Recommendations: We should reprice our line of credit offerings. This will be seen as an unfavourable decision by our members but is a decision that we must make with confidence.
Analysis: The Dilemma In the wake of the 2008 financial crisis we find ourselves at a crossroads. As you know, the spread between our deposit interest rate and the rate on our lines of credit has narrowed to levels never seen before. We are now expecting a potential shortfall of $24 million on existing outstanding loans, or as much as $45 million should our customers choose to draw down their credit lines.
We must take action to prevent any expected shortfalls all the while keeping in mind where we stand as a company and the obligations we owe to our members and our community.
Alternative Actions: There are many alternatives available to you and ultimately it will be your decision. I have offered six alternatives for your consideration which are discussed below.
Do nothing This alternative is likely the favourite among our members as it has little or no immediate impact on them. Our members would continue to enjoy low interest rates on their existing and future lines of credit. This option however would all but guarantee a shortfall of at least $24 million for the company and would for us to fund these loans at the expense of other member needs. You should reject this option.
Call the lines of credit Our second alternative is to cancel all existing lines of credit. This would help mitigate the $24 million shortfall, but would be disastrous with regards to our member relations and our goals as a financial institution to be democratic, ethical and innovative. This option goes against our values as a company and should be rejected.
Maintain a higher prime rate This alternative would lead us to maintain a prime rate above that of other banks and financial institutions. It would remove our need to reprice the credit line portfolio and ensure interest income to cover our deposits. Although it would have a positive effect on our line of credit portfolio, raising our prime rate will affect all of our prime related products resulting in high-priced products out of line with competing financial institutions. We would be sending the message that we are charging higher rates than other institutions. You should reject this option.

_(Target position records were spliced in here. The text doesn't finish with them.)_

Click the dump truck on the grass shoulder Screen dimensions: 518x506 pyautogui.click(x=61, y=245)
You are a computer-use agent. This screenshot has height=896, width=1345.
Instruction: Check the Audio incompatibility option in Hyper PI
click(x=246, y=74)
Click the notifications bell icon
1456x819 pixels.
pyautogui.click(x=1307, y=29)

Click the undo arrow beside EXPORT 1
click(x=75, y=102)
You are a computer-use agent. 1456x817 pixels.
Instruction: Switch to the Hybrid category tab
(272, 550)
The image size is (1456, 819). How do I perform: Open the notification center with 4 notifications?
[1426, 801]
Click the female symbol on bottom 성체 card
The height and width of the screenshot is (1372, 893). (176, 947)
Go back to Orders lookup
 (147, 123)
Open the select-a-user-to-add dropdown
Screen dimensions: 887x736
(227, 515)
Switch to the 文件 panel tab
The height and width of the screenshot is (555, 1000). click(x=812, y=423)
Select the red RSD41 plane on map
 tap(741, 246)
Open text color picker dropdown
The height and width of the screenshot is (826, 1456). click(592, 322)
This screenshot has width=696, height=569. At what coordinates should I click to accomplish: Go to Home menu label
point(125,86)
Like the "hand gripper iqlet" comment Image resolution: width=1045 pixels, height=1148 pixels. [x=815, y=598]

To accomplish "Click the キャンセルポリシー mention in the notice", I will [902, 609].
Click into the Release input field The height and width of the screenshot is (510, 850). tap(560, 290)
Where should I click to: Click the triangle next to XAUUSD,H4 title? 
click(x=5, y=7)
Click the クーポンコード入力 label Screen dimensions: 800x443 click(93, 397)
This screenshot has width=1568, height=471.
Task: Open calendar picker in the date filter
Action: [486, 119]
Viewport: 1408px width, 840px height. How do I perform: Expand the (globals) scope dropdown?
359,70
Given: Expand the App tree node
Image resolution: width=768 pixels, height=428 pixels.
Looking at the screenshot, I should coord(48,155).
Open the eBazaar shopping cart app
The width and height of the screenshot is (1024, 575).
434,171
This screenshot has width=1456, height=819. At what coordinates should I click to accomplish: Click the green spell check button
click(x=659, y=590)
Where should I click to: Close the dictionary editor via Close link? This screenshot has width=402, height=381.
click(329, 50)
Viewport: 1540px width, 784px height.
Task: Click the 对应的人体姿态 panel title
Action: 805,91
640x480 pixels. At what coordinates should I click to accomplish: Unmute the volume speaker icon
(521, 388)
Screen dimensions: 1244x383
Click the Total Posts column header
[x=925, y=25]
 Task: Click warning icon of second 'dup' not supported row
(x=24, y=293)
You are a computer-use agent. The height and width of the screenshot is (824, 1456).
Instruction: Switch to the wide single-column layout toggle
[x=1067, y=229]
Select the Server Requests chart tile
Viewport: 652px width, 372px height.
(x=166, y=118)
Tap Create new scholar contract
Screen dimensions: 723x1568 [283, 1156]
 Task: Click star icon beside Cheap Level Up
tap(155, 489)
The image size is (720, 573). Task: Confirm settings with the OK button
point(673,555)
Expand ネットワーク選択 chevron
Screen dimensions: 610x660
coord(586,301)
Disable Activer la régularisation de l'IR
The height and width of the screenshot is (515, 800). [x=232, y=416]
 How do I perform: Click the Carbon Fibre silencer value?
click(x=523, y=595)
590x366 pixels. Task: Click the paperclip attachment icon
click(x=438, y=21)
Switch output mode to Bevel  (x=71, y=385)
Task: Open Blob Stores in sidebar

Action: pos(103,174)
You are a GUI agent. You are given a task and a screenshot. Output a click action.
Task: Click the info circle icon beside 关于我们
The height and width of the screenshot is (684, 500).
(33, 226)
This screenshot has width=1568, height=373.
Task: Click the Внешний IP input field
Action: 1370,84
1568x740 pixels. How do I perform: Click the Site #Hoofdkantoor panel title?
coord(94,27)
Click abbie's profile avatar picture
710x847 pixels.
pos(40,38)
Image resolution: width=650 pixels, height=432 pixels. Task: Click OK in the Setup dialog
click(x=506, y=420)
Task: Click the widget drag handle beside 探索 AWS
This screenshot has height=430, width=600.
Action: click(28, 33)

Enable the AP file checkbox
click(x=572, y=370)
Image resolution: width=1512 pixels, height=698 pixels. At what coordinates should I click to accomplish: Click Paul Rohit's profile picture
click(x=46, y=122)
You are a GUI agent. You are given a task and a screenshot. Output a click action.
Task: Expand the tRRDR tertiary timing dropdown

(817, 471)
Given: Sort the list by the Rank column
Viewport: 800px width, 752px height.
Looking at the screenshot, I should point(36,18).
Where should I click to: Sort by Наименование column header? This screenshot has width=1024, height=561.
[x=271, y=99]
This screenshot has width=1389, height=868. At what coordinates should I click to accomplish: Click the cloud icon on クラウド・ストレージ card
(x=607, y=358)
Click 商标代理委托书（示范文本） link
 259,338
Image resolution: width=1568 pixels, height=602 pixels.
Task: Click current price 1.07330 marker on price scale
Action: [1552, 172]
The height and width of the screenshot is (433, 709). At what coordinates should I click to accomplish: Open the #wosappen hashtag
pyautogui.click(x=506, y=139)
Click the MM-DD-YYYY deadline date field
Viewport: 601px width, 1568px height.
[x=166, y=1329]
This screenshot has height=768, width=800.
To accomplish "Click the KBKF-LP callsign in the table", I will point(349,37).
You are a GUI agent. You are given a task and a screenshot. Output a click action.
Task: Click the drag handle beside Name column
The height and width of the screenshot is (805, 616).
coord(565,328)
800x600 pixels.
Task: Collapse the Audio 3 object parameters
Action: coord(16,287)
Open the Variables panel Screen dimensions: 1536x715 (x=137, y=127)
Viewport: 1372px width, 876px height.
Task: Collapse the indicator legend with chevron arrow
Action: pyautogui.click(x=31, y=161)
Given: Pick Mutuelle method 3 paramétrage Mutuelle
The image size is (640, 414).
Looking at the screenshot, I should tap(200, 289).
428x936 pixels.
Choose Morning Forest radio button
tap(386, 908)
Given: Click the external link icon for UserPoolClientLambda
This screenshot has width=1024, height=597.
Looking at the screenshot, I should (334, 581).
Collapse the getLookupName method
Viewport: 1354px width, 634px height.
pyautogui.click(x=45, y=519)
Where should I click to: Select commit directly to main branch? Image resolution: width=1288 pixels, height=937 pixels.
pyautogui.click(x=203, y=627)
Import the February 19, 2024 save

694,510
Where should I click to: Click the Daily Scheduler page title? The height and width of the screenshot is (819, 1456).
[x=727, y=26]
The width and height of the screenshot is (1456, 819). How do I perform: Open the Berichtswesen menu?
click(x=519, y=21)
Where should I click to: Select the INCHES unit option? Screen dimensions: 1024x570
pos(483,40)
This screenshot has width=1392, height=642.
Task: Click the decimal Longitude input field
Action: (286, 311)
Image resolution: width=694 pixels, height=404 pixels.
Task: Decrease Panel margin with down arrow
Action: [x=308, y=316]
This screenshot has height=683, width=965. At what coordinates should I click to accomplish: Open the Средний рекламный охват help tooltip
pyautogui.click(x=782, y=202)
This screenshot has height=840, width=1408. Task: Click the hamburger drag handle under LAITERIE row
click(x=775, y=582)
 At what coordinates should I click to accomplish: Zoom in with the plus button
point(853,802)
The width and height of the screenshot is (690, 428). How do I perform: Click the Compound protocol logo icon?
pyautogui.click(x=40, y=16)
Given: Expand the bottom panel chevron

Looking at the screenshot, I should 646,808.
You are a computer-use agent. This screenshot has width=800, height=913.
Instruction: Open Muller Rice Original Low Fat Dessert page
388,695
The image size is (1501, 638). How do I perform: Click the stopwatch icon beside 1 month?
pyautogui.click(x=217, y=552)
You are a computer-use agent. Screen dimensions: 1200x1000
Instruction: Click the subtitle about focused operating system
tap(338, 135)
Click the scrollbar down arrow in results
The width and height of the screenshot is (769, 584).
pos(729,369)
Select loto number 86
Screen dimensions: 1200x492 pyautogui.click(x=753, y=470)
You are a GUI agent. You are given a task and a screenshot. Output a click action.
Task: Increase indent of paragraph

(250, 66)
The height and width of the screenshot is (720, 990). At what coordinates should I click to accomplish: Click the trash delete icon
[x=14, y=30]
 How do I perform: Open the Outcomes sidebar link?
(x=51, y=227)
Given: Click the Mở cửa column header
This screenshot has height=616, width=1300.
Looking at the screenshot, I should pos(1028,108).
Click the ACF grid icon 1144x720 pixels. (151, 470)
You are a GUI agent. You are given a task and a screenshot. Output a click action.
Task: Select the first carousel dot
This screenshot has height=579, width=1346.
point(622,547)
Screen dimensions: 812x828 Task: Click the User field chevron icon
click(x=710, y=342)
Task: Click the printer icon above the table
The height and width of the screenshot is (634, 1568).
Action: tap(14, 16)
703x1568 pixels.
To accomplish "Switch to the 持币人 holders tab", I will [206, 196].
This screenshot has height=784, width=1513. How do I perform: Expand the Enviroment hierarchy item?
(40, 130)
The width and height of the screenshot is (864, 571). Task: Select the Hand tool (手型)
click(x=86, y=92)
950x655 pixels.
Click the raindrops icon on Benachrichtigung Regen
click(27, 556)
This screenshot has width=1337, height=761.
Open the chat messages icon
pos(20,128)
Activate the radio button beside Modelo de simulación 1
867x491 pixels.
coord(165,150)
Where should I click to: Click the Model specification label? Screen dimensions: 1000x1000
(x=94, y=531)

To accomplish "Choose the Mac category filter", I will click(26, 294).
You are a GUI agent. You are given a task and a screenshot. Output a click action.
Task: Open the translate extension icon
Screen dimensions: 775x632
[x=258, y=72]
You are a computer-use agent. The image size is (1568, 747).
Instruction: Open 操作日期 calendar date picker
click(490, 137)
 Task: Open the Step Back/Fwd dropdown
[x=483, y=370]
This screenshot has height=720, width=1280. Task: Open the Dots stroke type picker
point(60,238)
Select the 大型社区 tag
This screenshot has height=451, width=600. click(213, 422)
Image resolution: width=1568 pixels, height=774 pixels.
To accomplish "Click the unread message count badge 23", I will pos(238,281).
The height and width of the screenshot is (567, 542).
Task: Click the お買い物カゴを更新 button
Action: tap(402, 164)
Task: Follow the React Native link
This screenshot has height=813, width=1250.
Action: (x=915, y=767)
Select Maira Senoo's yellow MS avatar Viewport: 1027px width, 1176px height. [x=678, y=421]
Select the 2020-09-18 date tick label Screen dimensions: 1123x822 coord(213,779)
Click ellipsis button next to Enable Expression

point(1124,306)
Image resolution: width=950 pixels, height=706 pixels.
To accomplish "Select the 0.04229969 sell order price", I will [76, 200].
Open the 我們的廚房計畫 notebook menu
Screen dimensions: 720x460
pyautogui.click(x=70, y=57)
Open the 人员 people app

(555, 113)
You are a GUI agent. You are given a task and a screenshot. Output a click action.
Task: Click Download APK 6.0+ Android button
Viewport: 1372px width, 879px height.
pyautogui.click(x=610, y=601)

Establish a distinct prime rate We could establish a prime rate unique to our line of credit portfolio to widen the spread between the interest we collect on our loans and the interest paid on our deposits. This would avoid any shortfalls from our lines of credit and would not have an impact on our other prime-related products. This seems like a viable option, but we do not have any history as a credit union of offering differential prime rates and no where in our customer agreements or promotional materials do we allow for such contrast in our rates. You should reject this option.
Reprice the line of credit portfolio We could reprice our line of credit portfolio. Repricing the line of credit portfolio would have no impact on our other products and would be specific to the lines of credit. This alternative would ensure a better spread between the interest on loans and the interest on deposits and will avoid the expected $24 million shortfall that would occur if we do not reprice our lines of credit. It will also ensure that we continue to safeguard the capital provided to us by our members. Some members may see this decision as a violation of trust and it could potentially damage the relationship that we have established with our members.
This is an alternative that has inherent risks involved, but it one where the benefits of the decision outweigh the risks. The risks of choosing this decision and the negative aspects it might create can be overcome with careful planning and transparent communication with our members.
Implementation: You should implement the decision to reprice the line of credit portfolio. You should begin by creating a customer contact plan, including all of our high priority members. These member should be contacted personally as they hold most of our outstanding loans. You should explain the situation to these high-priority members in a clear, concise and transparent manner: Describe the situation to the member in as objective a manner as possible, outlining the interest rate issues and the issues we are currently faced with Explain to the member how you arrived at the decision to reprice their credit line and how this will benefit member and their institution. Explain to the member the long term ramifications of not repricing the loan and how this could adversely affect not only us as a company but each and every member.
Remind the member that they are an owner of Vancity and that by ensuring Vancitys success as a financial institution, we are holding their best interests in mind. You should contact the remaining members by mail in a personal letter outlining the decision as you did with the high-priority members. You should encourage members to contact Vancity should they have any concerns or questions that were not addressed in the letter. You should ensure that you or your high-level assistants are on hand/phone to answer to these customers. The key to overcoming our customers feelings of distrust and betrayal will be in how you communicate with them now and in the future regarding any issues that may arise from this decision.
Conclusion: The decision to reprice our line of credit portfolio will enable Vancity to remain profitable as a credit union and it will allow us to continue to offer superior products to our members. This decision also means that we can continue to grow within our community and offer an alternative banking solution within the community.